═══ Data to process

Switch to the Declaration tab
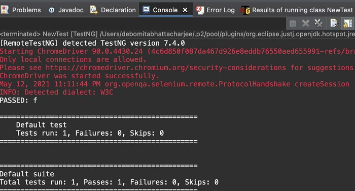Viewport: 355px width, 191px height. click(x=118, y=10)
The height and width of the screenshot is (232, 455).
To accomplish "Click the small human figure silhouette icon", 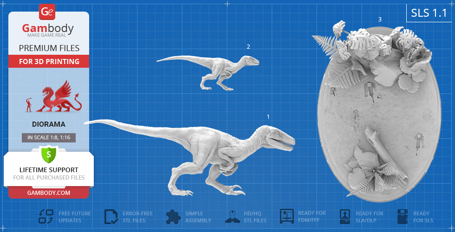I will (29, 105).
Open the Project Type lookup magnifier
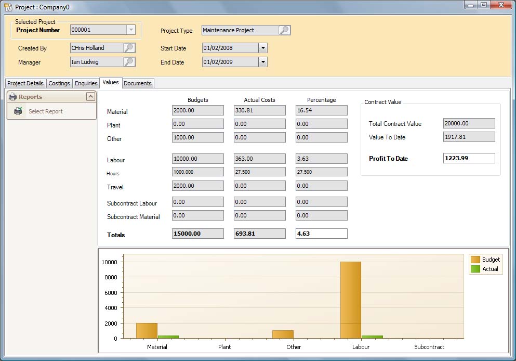Image resolution: width=516 pixels, height=361 pixels. coord(284,30)
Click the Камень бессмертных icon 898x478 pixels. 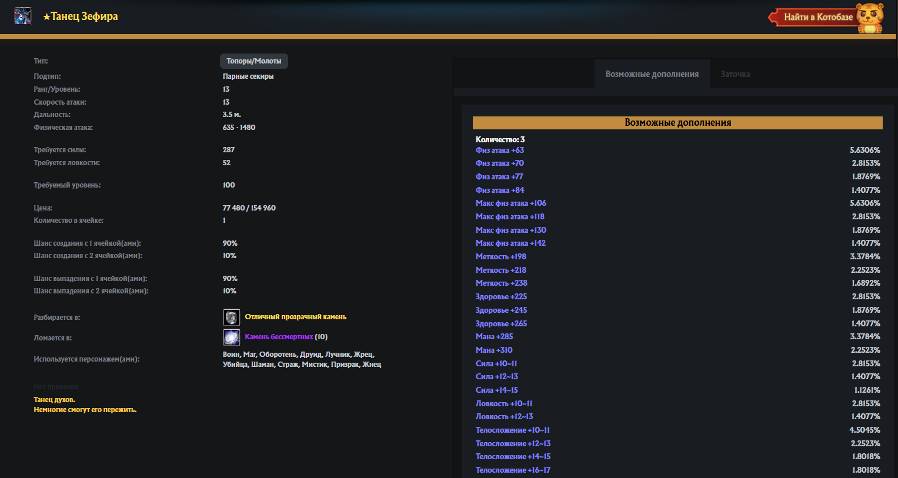[232, 337]
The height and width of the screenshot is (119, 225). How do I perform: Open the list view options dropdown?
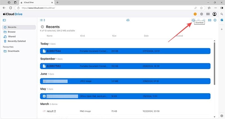42,20
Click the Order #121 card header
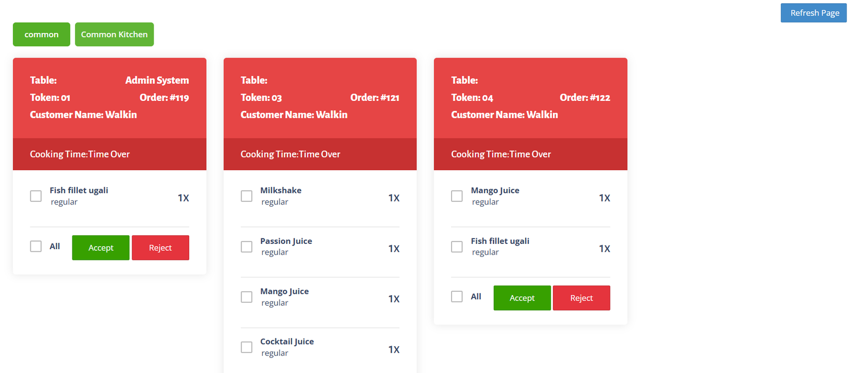The image size is (853, 373). 320,98
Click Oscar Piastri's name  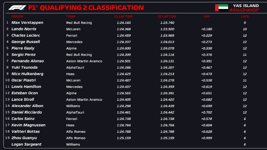(23, 80)
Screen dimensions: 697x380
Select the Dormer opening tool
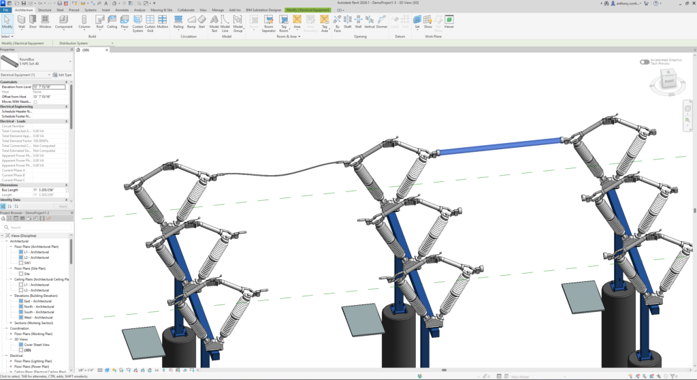[381, 21]
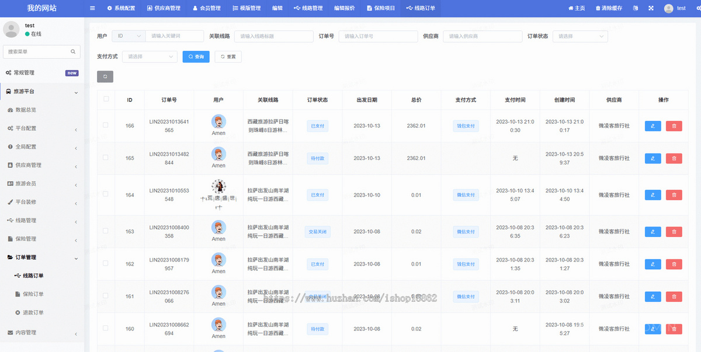This screenshot has width=701, height=352.
Task: Open the 支付方式 selection dropdown
Action: pos(150,57)
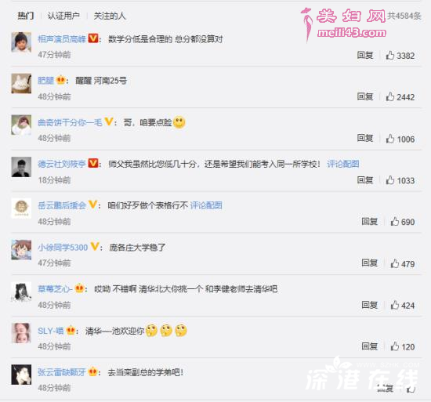Like the comment showing 1006 likes
Viewport: 431px width, 402px height.
pos(390,139)
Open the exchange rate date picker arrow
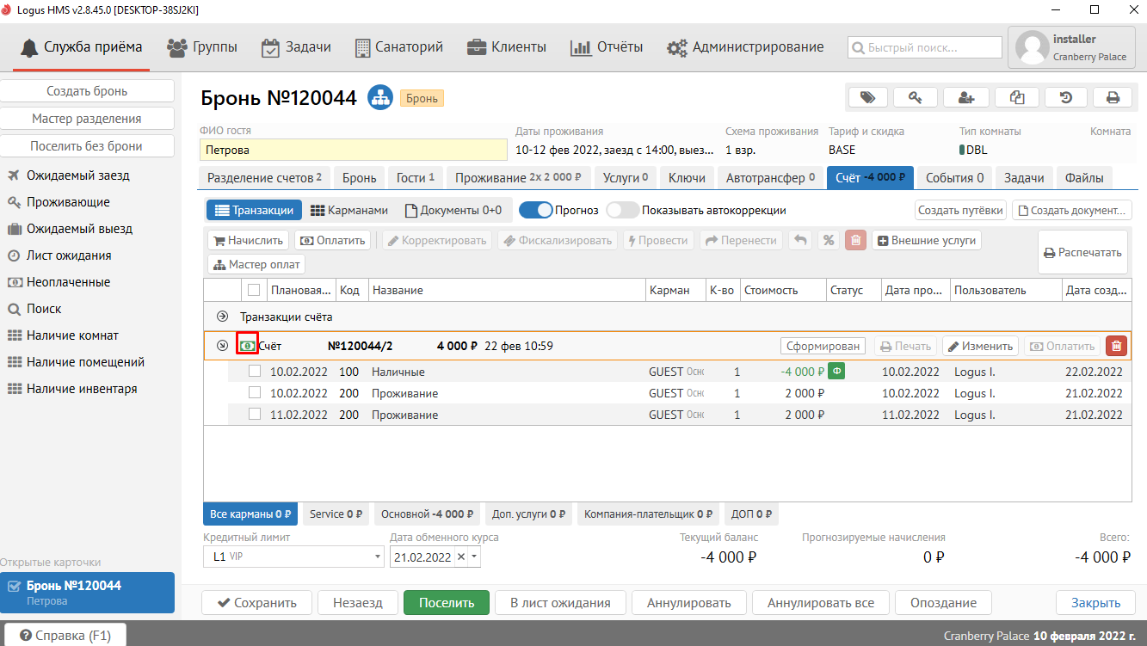Screen dimensions: 1147x646 pos(474,557)
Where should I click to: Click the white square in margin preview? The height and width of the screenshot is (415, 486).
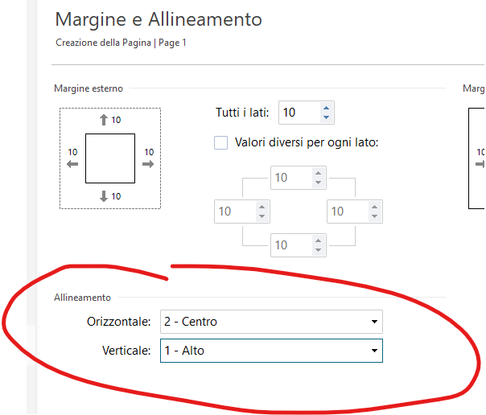[110, 158]
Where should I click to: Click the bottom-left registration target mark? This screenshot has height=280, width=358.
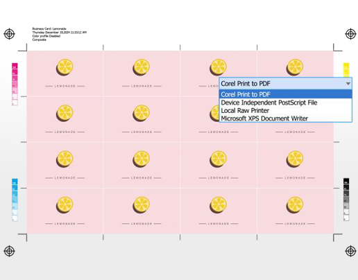9,251
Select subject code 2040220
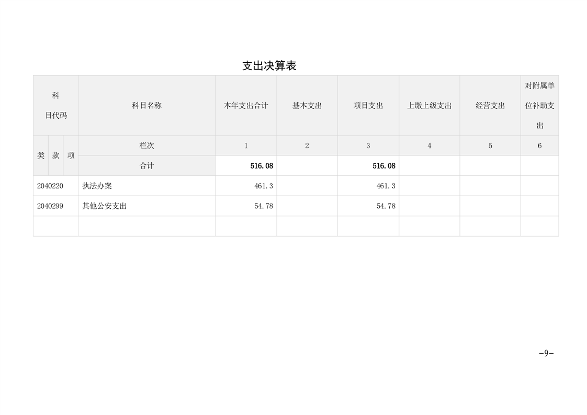Screen dimensions: 587x415 (x=50, y=186)
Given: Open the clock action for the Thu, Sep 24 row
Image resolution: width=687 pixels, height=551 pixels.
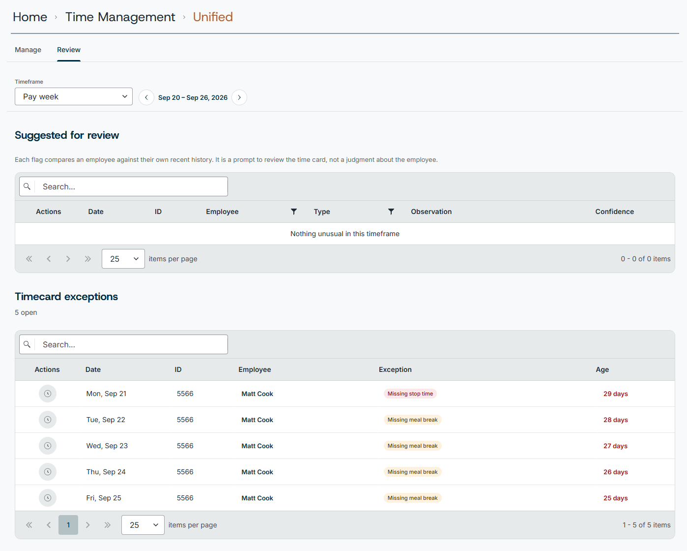Looking at the screenshot, I should pyautogui.click(x=48, y=472).
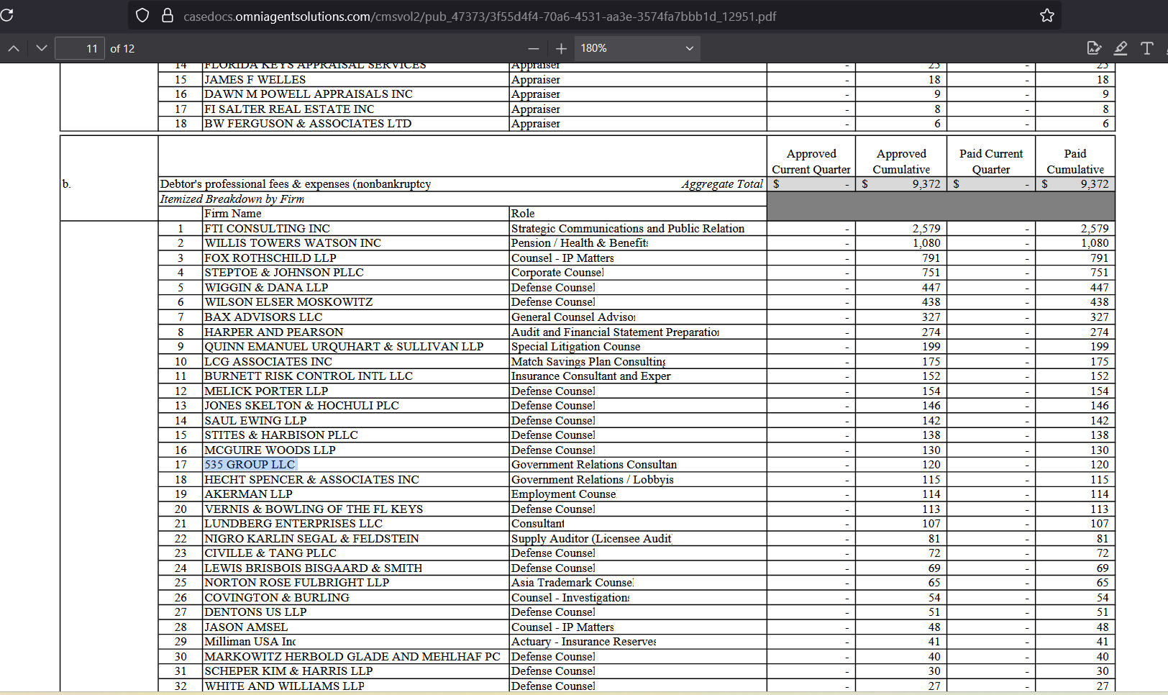1168x695 pixels.
Task: Click the FTI CONSULTING INC firm name
Action: click(x=267, y=229)
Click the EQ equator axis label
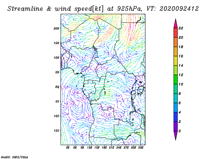Viewport: 206px width, 159px height. pos(57,87)
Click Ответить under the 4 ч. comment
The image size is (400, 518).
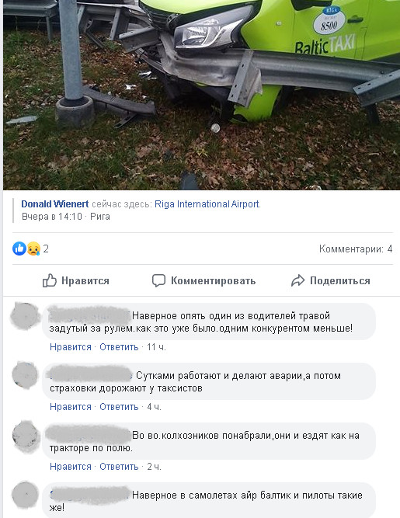119,407
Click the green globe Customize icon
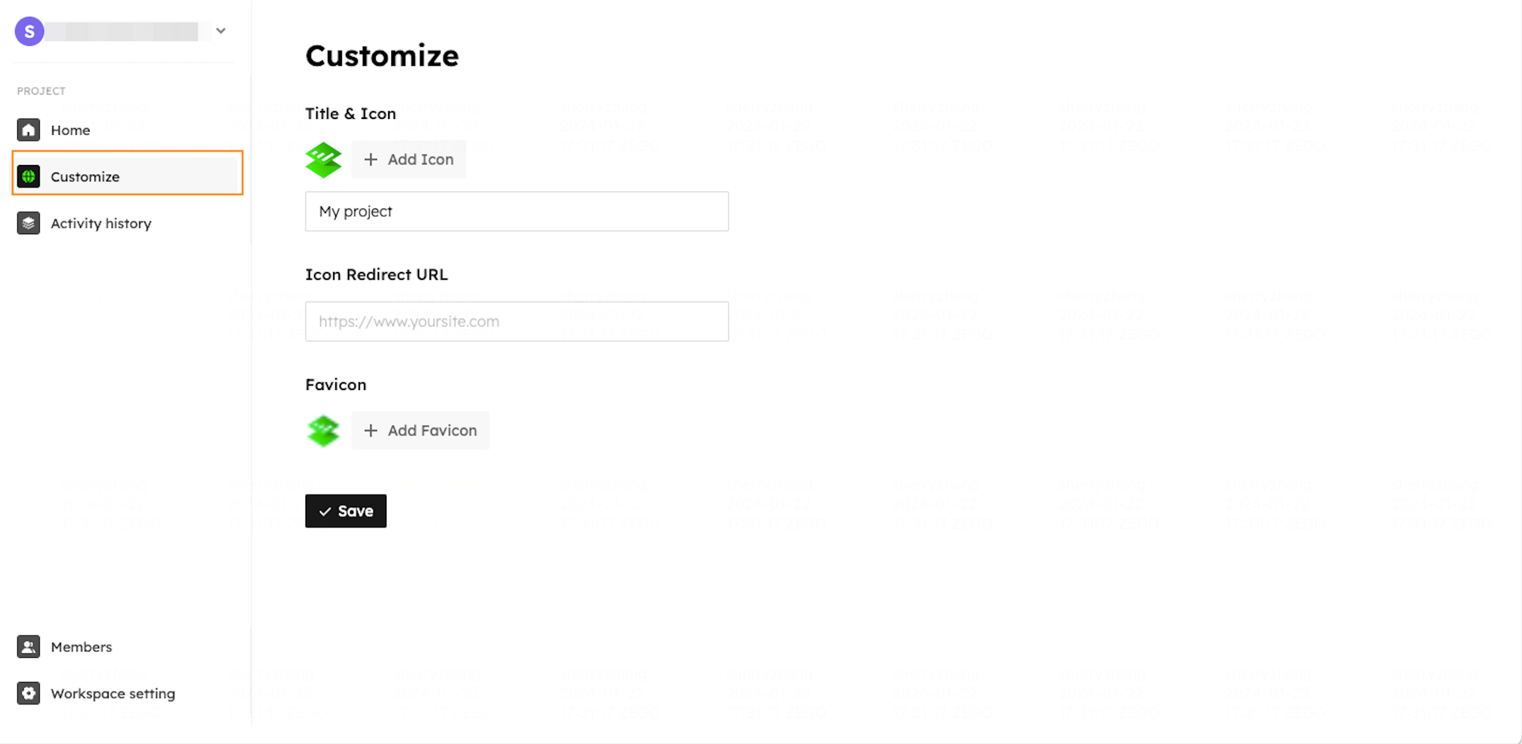 tap(28, 177)
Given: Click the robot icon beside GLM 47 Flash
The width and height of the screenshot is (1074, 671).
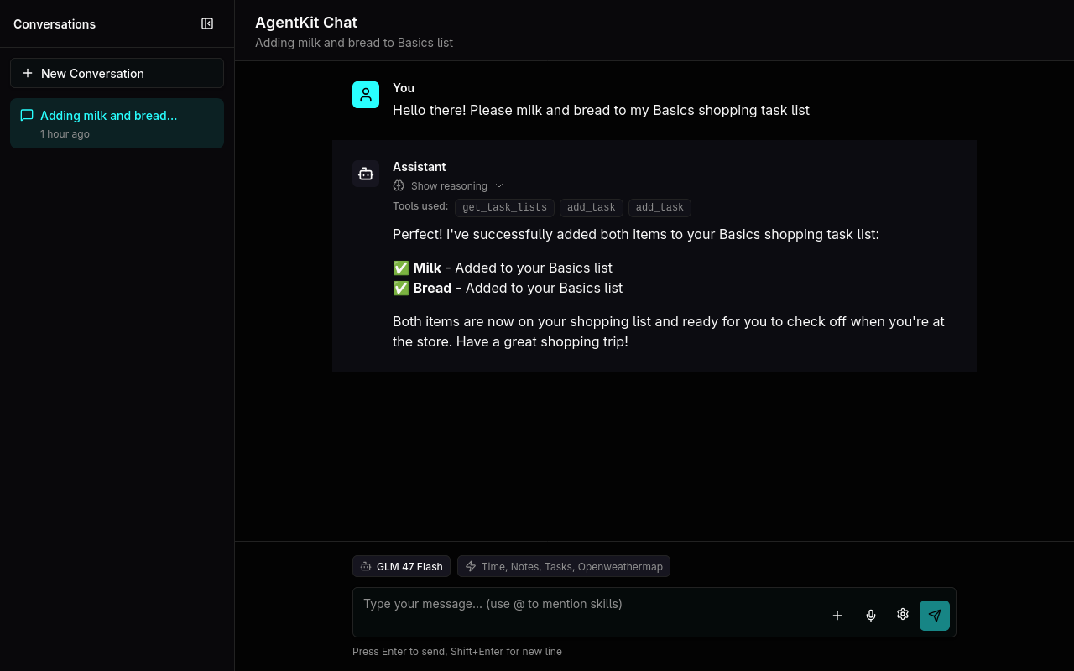Looking at the screenshot, I should click(x=366, y=566).
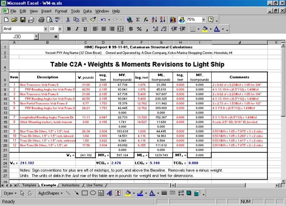Click the AutoSum sigma icon

point(138,20)
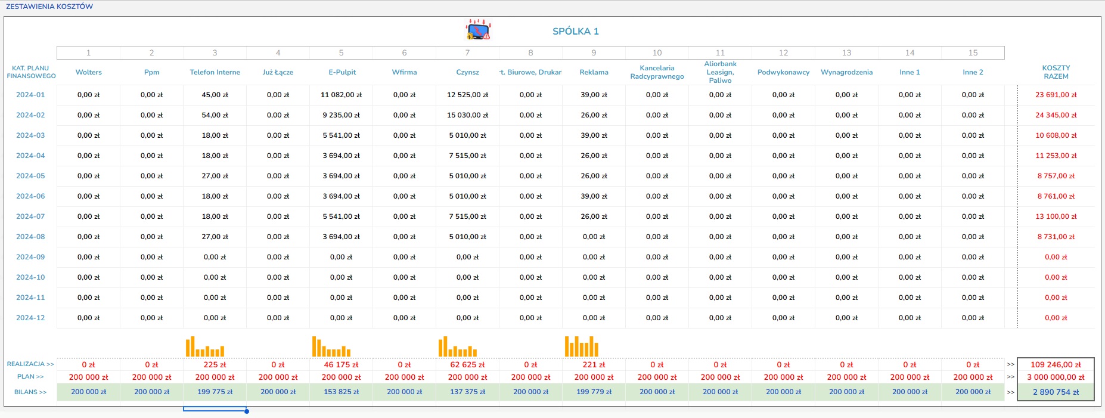The image size is (1105, 418).
Task: Click the BILANS >> row label
Action: tap(30, 392)
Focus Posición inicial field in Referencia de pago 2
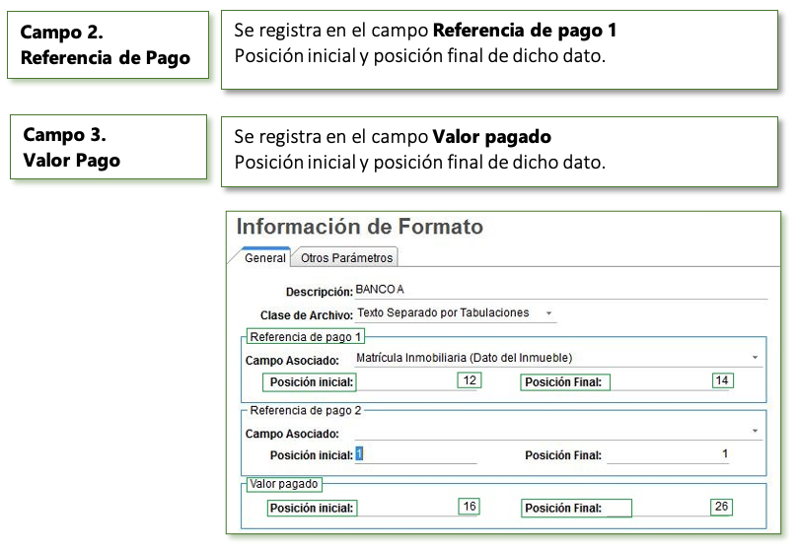The image size is (798, 548). tap(416, 454)
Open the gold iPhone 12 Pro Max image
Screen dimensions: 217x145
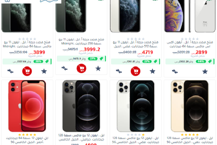(190, 106)
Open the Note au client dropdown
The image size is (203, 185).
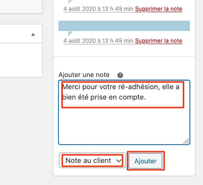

══════

*Instructions for the task*.
Some lines in the data above hold the string "Given". Find and copy each of them.

*Your solution*.
Given: Open the clock action for the Thu, Sep 24 row
Given: Click the robot icon beside GLM 47 Flash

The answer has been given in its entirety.